>>>

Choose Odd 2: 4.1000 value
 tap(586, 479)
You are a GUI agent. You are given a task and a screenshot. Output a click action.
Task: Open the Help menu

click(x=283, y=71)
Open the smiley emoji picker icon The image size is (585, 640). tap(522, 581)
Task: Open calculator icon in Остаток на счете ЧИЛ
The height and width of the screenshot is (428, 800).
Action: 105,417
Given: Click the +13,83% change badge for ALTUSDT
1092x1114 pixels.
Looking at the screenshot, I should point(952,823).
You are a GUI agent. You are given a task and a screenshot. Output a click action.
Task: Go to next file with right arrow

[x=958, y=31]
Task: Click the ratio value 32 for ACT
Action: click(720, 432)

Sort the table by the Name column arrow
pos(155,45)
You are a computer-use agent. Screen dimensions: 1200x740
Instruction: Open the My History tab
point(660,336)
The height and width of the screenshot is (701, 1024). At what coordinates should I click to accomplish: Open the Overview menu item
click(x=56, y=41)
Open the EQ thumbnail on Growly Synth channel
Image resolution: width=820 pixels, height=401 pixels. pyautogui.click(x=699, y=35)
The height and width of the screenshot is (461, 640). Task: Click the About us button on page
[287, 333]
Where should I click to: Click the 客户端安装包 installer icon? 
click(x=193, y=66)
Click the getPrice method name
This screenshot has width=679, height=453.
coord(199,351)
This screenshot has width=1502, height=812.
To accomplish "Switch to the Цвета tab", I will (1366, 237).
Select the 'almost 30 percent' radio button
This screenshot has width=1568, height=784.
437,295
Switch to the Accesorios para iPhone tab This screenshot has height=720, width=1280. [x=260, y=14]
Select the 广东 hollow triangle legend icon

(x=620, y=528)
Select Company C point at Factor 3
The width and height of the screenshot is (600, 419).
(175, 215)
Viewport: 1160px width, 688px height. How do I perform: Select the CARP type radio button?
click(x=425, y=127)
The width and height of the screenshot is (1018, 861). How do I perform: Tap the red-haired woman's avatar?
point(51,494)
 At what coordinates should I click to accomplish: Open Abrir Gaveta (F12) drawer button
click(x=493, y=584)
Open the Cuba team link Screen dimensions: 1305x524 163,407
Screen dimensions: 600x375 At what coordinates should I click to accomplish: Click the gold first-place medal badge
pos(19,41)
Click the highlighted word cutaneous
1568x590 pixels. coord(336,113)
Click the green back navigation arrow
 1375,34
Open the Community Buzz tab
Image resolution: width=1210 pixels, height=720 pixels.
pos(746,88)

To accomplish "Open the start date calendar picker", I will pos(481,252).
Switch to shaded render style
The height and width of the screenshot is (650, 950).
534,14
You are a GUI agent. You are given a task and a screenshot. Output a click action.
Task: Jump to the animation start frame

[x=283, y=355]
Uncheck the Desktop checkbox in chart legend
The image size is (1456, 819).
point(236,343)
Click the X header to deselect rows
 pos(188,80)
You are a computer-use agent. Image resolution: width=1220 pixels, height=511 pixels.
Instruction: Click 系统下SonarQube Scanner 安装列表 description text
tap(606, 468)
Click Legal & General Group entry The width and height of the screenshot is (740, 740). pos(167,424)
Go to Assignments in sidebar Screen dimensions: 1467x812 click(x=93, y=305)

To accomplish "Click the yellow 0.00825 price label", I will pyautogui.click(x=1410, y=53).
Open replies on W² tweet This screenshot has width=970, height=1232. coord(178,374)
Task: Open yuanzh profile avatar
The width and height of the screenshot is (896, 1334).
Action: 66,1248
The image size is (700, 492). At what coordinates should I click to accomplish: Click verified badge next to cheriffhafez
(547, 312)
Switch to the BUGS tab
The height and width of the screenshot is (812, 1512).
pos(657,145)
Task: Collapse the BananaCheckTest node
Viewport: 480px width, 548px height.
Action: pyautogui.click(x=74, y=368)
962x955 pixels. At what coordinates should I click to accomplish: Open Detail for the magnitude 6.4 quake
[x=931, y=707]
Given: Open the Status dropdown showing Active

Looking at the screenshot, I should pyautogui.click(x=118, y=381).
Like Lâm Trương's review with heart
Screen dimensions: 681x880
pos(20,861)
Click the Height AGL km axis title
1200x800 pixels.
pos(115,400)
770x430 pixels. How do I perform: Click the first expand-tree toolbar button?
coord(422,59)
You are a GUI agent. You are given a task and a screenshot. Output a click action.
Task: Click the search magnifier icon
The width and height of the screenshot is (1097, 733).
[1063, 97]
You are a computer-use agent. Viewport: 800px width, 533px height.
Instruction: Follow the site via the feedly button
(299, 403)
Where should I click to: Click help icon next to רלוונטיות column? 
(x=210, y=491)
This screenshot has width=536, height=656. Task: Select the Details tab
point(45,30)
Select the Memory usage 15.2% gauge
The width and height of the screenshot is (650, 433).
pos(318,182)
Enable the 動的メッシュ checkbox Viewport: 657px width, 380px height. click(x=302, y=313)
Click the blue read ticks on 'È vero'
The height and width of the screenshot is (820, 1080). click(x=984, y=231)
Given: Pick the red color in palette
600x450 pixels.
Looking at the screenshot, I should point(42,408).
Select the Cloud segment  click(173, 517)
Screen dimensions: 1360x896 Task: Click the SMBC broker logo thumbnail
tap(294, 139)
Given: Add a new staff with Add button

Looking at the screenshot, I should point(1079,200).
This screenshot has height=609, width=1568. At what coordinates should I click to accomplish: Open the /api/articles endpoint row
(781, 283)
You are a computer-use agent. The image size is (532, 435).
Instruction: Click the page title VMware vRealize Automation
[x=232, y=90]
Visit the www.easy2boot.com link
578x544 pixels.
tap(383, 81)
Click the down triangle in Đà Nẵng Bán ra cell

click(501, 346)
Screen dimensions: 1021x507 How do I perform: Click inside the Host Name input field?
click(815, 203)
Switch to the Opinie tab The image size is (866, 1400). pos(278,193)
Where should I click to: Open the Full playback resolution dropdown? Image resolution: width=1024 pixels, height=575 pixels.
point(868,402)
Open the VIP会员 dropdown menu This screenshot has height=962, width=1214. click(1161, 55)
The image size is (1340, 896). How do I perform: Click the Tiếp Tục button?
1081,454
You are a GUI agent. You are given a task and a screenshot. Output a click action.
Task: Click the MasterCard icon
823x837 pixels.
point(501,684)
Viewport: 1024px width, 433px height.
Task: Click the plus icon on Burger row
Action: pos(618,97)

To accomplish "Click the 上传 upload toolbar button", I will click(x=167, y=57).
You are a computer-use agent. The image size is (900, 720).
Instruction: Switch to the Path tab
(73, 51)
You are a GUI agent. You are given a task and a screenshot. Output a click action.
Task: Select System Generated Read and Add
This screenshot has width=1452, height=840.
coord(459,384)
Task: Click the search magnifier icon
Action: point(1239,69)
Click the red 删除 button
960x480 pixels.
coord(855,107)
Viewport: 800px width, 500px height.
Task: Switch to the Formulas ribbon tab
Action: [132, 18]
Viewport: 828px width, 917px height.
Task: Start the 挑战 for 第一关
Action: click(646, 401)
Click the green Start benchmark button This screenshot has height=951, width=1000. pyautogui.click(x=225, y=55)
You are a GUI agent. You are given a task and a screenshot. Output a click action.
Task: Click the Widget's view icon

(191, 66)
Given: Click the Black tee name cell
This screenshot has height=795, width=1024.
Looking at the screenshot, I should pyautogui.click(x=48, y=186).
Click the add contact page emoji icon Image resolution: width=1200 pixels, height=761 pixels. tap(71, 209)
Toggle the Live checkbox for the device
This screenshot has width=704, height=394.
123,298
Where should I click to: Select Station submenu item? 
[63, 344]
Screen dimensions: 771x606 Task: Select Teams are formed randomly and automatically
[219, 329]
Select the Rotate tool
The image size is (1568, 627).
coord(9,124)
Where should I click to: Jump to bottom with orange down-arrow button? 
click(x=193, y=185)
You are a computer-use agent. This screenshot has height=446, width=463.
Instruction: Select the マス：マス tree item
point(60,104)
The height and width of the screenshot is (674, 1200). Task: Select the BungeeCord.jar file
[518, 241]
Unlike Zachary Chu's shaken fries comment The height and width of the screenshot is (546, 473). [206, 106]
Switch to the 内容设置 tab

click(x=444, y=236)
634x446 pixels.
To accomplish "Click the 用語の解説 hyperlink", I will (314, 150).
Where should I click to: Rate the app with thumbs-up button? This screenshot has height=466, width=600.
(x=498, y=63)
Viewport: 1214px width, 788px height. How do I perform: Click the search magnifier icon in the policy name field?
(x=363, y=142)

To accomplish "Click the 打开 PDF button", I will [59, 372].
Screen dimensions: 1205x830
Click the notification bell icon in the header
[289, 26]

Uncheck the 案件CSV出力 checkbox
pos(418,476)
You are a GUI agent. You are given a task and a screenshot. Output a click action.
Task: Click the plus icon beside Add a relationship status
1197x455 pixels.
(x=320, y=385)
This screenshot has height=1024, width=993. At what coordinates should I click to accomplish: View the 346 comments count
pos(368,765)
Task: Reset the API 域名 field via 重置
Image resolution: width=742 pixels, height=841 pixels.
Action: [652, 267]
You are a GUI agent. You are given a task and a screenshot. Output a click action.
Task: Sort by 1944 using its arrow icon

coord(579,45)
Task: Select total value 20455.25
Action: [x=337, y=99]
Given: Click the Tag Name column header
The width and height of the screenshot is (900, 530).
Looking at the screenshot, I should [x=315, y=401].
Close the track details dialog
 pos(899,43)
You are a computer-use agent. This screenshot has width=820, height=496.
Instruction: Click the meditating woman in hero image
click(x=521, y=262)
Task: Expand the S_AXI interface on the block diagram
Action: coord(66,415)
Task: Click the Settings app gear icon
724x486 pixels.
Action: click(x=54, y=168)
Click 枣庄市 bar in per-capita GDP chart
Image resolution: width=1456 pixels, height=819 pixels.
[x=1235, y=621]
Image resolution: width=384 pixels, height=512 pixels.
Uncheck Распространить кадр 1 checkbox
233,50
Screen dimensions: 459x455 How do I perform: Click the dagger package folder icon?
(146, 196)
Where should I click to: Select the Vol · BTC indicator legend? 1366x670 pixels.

<<<

What is the number of lines in the records holding "emoji"? Give the number alone.

2